» Listed entries:
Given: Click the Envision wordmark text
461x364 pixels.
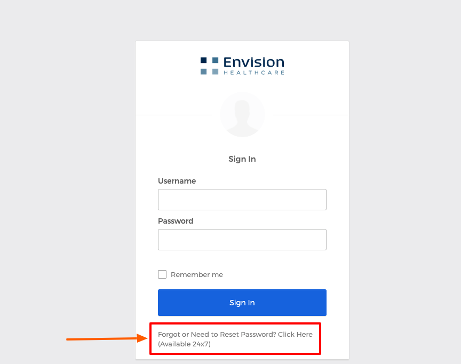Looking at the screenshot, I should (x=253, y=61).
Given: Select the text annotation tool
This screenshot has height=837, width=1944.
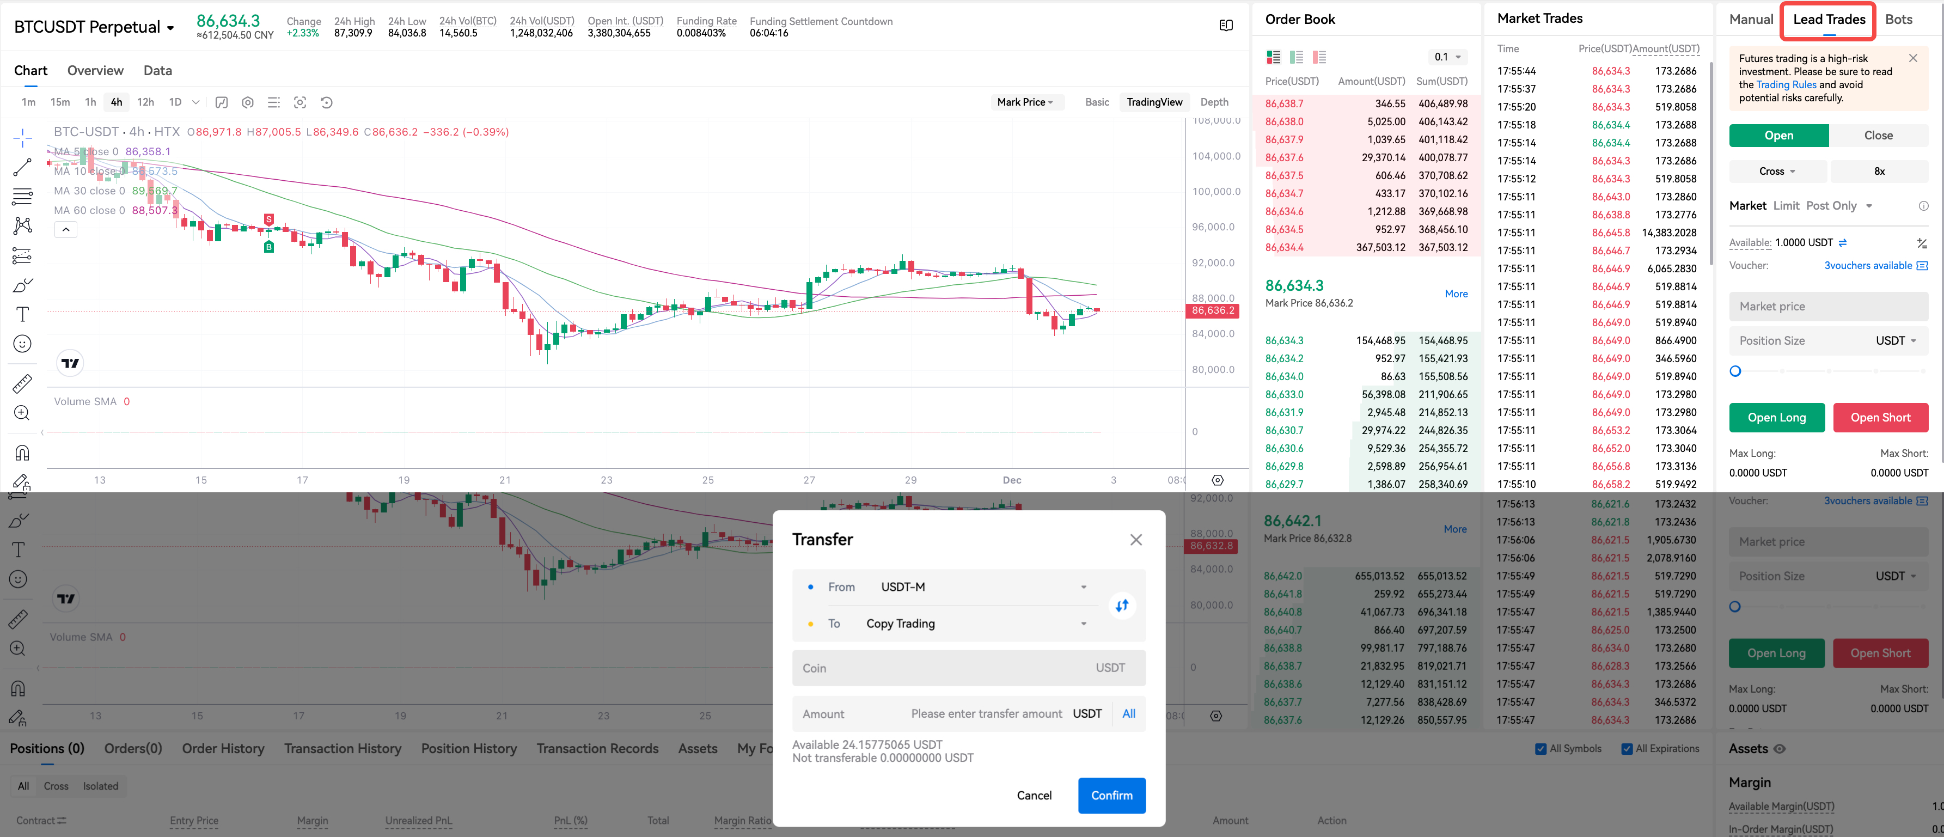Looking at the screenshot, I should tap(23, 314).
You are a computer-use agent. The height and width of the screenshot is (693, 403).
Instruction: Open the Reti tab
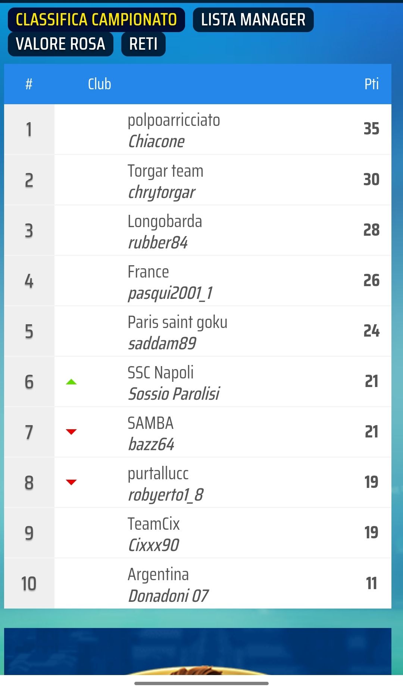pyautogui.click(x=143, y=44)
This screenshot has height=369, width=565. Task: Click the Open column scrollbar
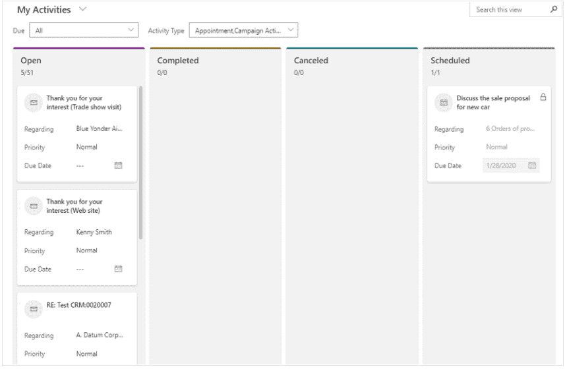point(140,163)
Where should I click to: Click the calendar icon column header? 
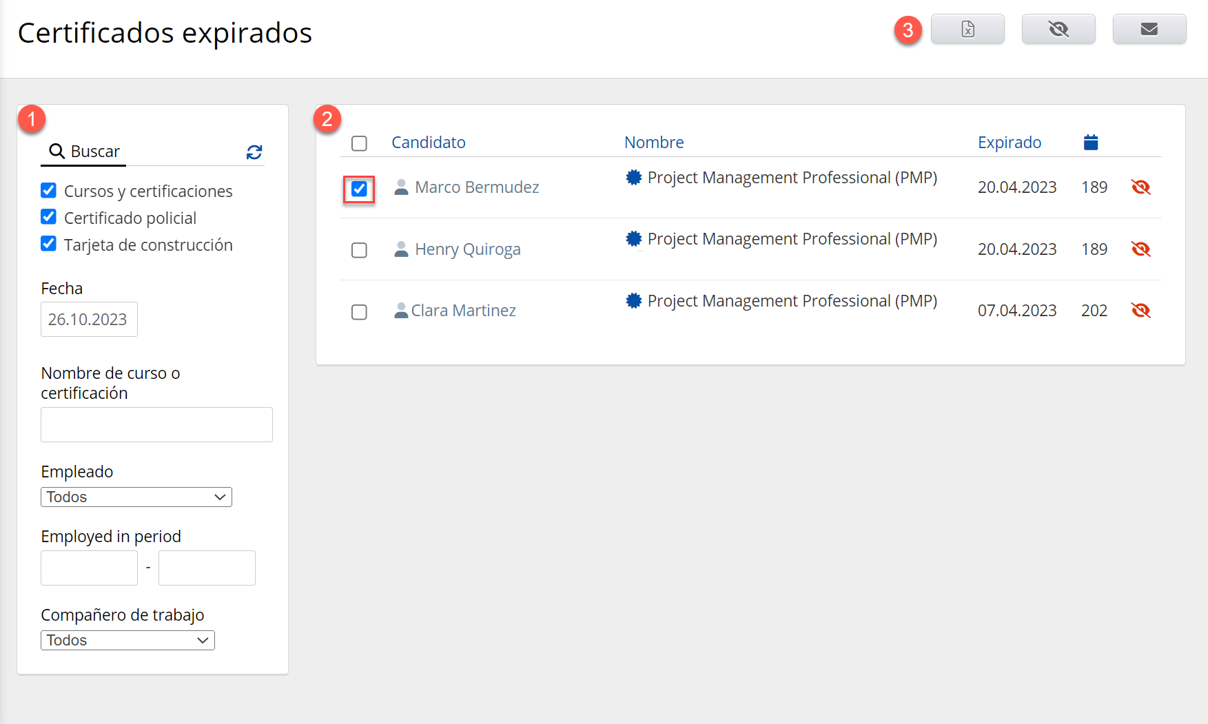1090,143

---

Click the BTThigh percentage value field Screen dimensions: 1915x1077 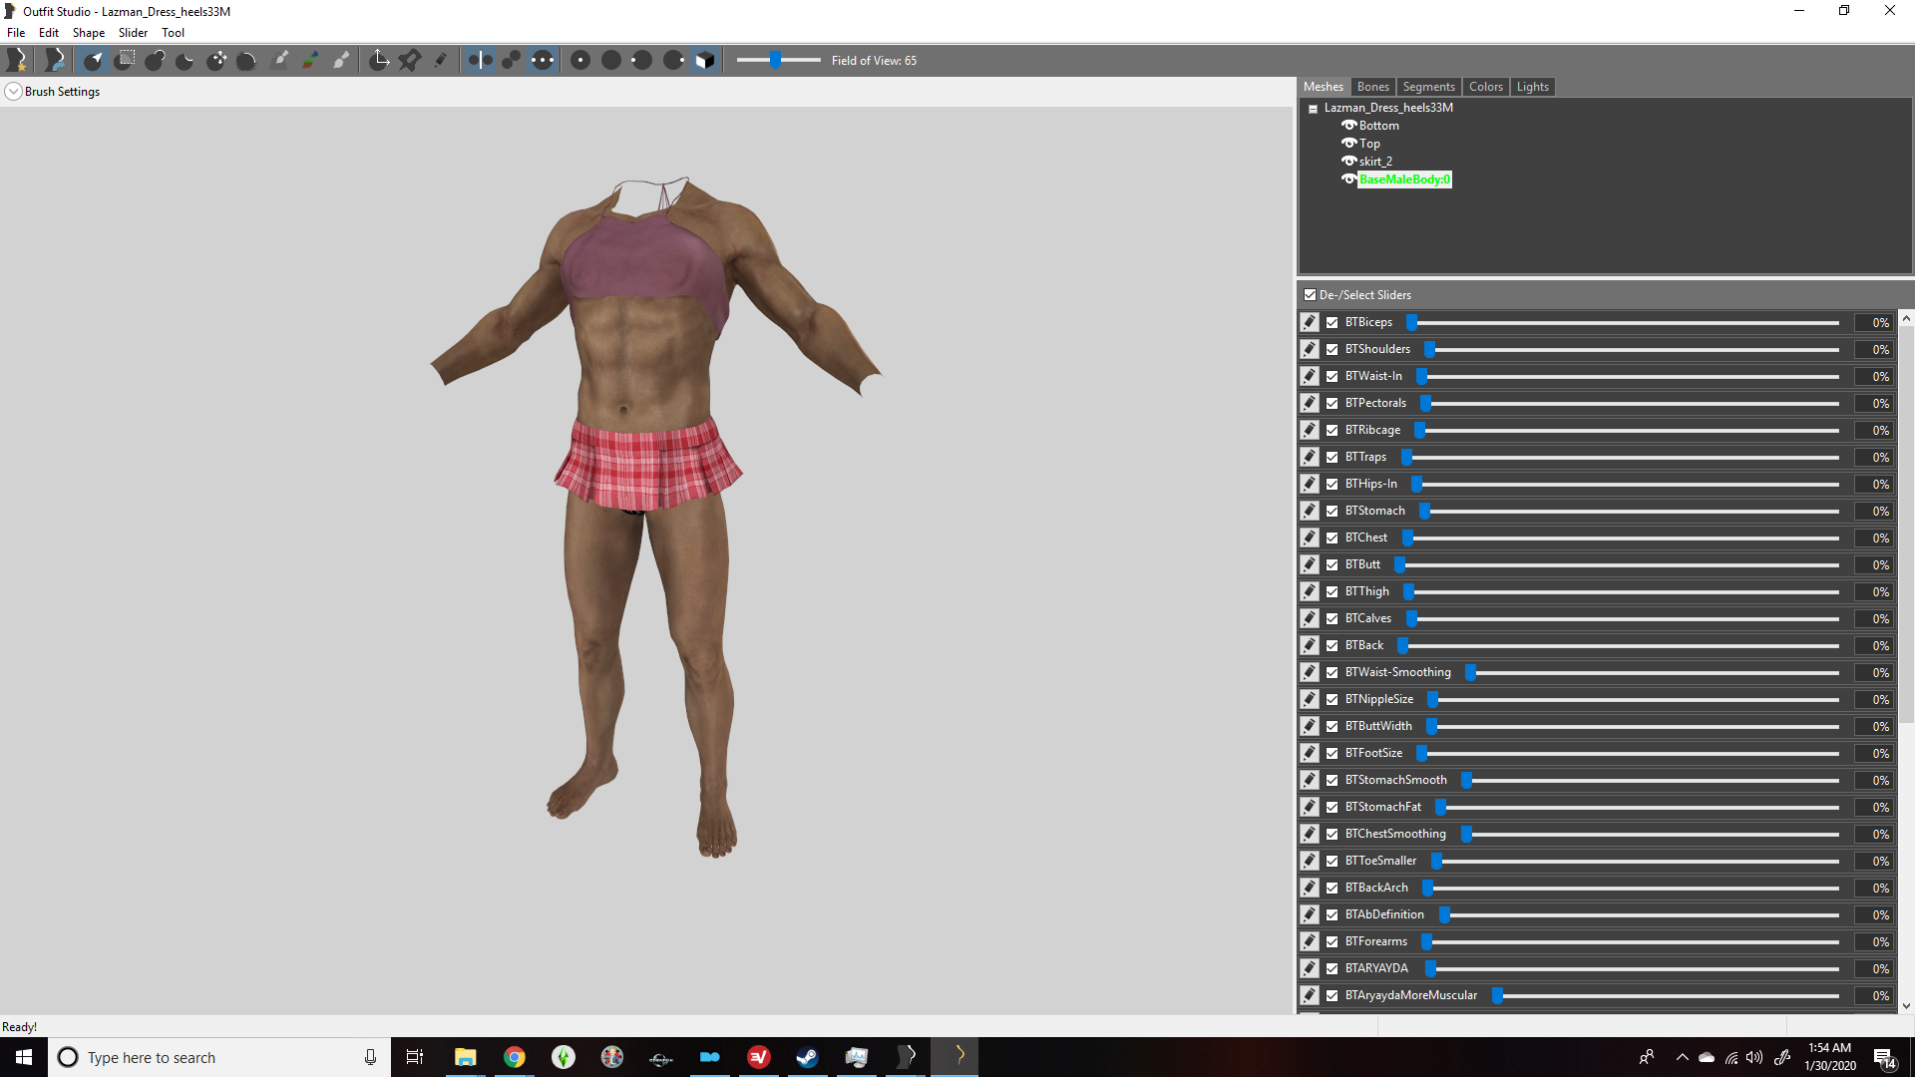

---

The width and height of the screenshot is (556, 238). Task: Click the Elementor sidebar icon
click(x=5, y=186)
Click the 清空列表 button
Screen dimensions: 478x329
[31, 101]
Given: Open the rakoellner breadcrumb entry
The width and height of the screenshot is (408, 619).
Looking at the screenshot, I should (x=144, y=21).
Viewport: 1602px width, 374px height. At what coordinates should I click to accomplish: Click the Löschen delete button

» What the exercise asks: Copy out every line from the one containing "Click the 清空列表 button" down to the one containing "Viewport: 1602px width, 374px", reproducing them word for word.

» Response for this exercise:
Click the 清空列表 button
Screen dimensions: 478x329
[31, 101]
Given: Open the rakoellner breadcrumb entry
The width and height of the screenshot is (408, 619).
Looking at the screenshot, I should (x=144, y=21).
Viewport: 1602px width, 374px height. At what coordinates should I click to accomplish: Click the Löschen delete button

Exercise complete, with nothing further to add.